** Quoted passage **
- - -
Unperturbed, a small group of petitioners prepared to challenge the proposed scheduling and request hearings.
The challenge took place on a number of fronts, with three entities formally challenging the proposed addition of the five tryptamines to Schedule I by requesting hearings.
Matt Zorn (Yetter Coleman), no stranger to litigating against DEA, and Graham Pechenik (Calyx Law) represented petitioners Mindstate Design Labs and Tactogen Inc: both of which stated that they are “currently investigating one or more of the Five Tryptamines” in preclinical research and as part of a program to develop new medicines, respectively.
Panacea Plant Sciences also requested a hearing via its CEO, David Heldreth, who represented himself.
The above petitioners requested a hearing to challenge the proposed addition to schedule I of all five tryptamines, with Zorn and Pechenik questioning whether the analysis on which the proposal rests may be deemed to be, “arbitrary, capricious, contrary to law, or lack[ing] substantial evidence.”
The other party that requested a hearing consisted of researchers Hamilton Morris and Jason Wallach, represented by John T. Hunter. As mentioned elsewhere, Morris and Wallach only requested a hearing to challenge one of these tryptamines, DiPT.
Of course, many other individuals and organisations were involved in this challenge*. These include public submissions from the likes of psychedelic researcher and Field Trip advisor (among other companies) Matthew W. Johnson, who argued that 4-OH-DiPT should not be scheduled; as well as testimony from the likes of David Nutt and Lynnette A. Averill.
* A fourth party, independent healthcare policy advocate Amy Rising, also requested a hearing and was involved until the government successfully argued that despite her previous meetings with a Senate DEA liaison and Senate Judiciary Committee counsel to discuss drug scheduling, and her general interest in reducing barriers to research and providing “life-saving healthcare to US patients”, she does not “seek to advance any interest that is within the ‘zone of interests’ protected or regulated by the scheduling provisions of the CSA” and thus was not an “interested person” with standing to participate in the proceedings. A team at MINDCURE also committed to involvement and contributed initially, until the company wound down operations as part of a strategic review.
The Foundation of the DEA’s Proposal: A 2012 HHS Review
Perhaps testament to the sluggish and somewhat mercurial nature of the Drug Enforcement Administration and its adjacent agencies, the evaluation of these tryptamines was originally commissioned by the DEA fourteen years ago, in 2008.
- - -
** Information supplied **
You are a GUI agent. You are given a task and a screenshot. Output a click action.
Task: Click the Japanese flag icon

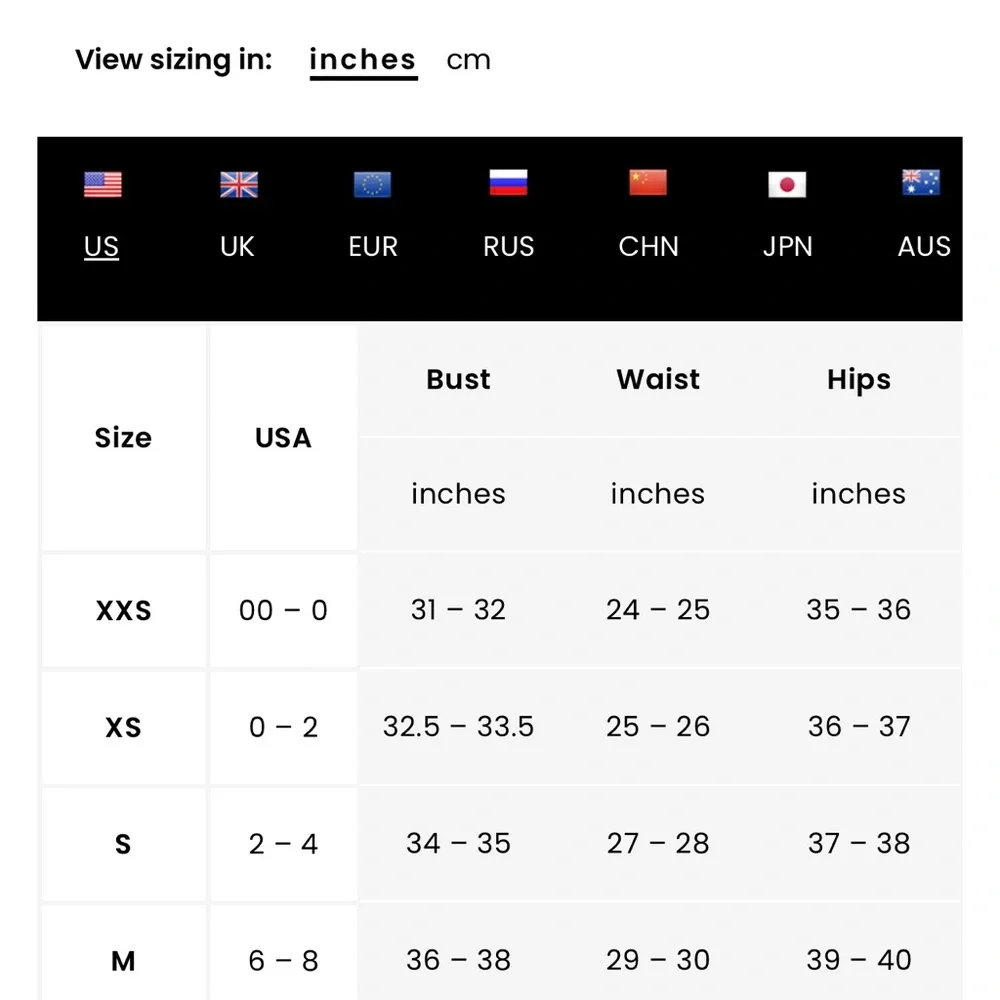[787, 185]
- - -
** Work task 1 **
In the passage on the tryptamine scheduling challenge, retype everything from "The other party" down to "Lynnette A. Averill.".
** Work task 2 **
According to the passage on the tryptamine scheduling challenge, why did Amy Rising stop taking part in the proceedings? Answer in one to three sentences.
** Work task 3 **
Proceed with the passage on the tryptamine scheduling challenge from where it stops.
None of the data matters for this work.

** Answer 1 **
The other party that requested a hearing consisted of researchers Hamilton Morris and Jason Wallach, represented by John T. Hunter. As mentioned elsewhere, Morris and Wallach only requested a hearing to challenge one of these tryptamines, DiPT.
Of course, many other individuals and organisations were involved in this challenge*. These include public submissions from the likes of psychedelic researcher and Field Trip advisor (among other companies) Matthew W. Johnson, who argued that 4-OH-DiPT should not be scheduled; as well as testimony from the likes of David Nutt and Lynnette A. Averill.

** Answer 2 **
The government successfully argued that she did not seek to advance any interest within the "zone of interests" protected or regulated by the CSA's scheduling provisions. As a result, she was not an "interested person" with standing to take part.

** Answer 3 **
In 2012, the United States Department of Health and Human Services (HHS) delivered their opinion that there were sufficient grounds for scheduling the substances, recommending this course of action.
However, the DEA sat on the 2012 analysis until a decade later, leading many to ask: why now?
The official line from the DEA is that it began investigating the five tryptamines “[i]n response to reports of abuse and trafficking.”
One might also wonder if perhaps the dramatic uptick in interest around psychedelics, epitomised by companies such as Field Trip prominently announcing their work with a prodrug of one such tryptamine, also prompted the agency to dig HHS’ analysis out from the filing cabinet and move to schedule these drugs?
In making their cases, petitioners (and those who submitted public comments) generally argued that these five tryptamines don’t exhibit significant levels of actual or potential abuse, and that scheduling them would impeded promising research into their potential as therapeutics; or tools that may be harnessed on the way to discovering them.
As is to be expected, those that made formal challenges via requests for hearings produced a greater proportion of technical arguments that point out methodological shortcomings in the DEA and HHS analyses, with testimony challenging the animal models used to imply abuse potential, for example.
When referring to the agency’s analysis, it’s generally that which is reproduced in its “Eight Factor Analysis,” the schema through which the DEA assesses the scheduling of drugs.
Here, we explore a few lines of argument that appeared to be salient: though, it is worth remembering that these arguments never had their day in court.
Low Abuse Potential
In recommending that this quintet of tryptamines be added to Schedule I, HHS were suggesting that they have a high potential for abuse.
However, the agency struggled to demonstrate the dangers of these drugs, with just one death cited. Even then, the evaluation notes that “it is not clear from this report whether 5-MeO-AMT had a direct role in causing this death,” with alcohol and bupropion also involved.
What’s more, the analysis frequently relied on unverified reports on websites like Erowid.
All five of these tryptamines entered the literature by the mid-80s, but none appear to have become a significant public health issue in the nearly four decades since.
In the case of 4-OH-DiPT, for example, psychedelics researcher Matthew W. Johnson commented, “it could not reasonably be concluded in 2012—and it certainly cannot be concluded ten years later in 2022—that 4-OH-DiPT is readily available to be abused or actually being illicitly diverted or abused.”
Aside from these more public health-focused arguments, petitioners took specific issue with claims that pertain to hallucinogens as a broader class (insofar as such a category can be agreed to exist) such as, “hallucinogen abusers may develop psychological dependence,” which is unfounded in the literature with animal models suggesting the contrary.
Animal Models as an Unreliable Predictor of Abuse Liability
A more fundamental argument forwarded by a number of petitioners and their witnesses takes aim at the fundamental inadequacies of using animal drug discrimination studies to determine the abuse liability of a drug.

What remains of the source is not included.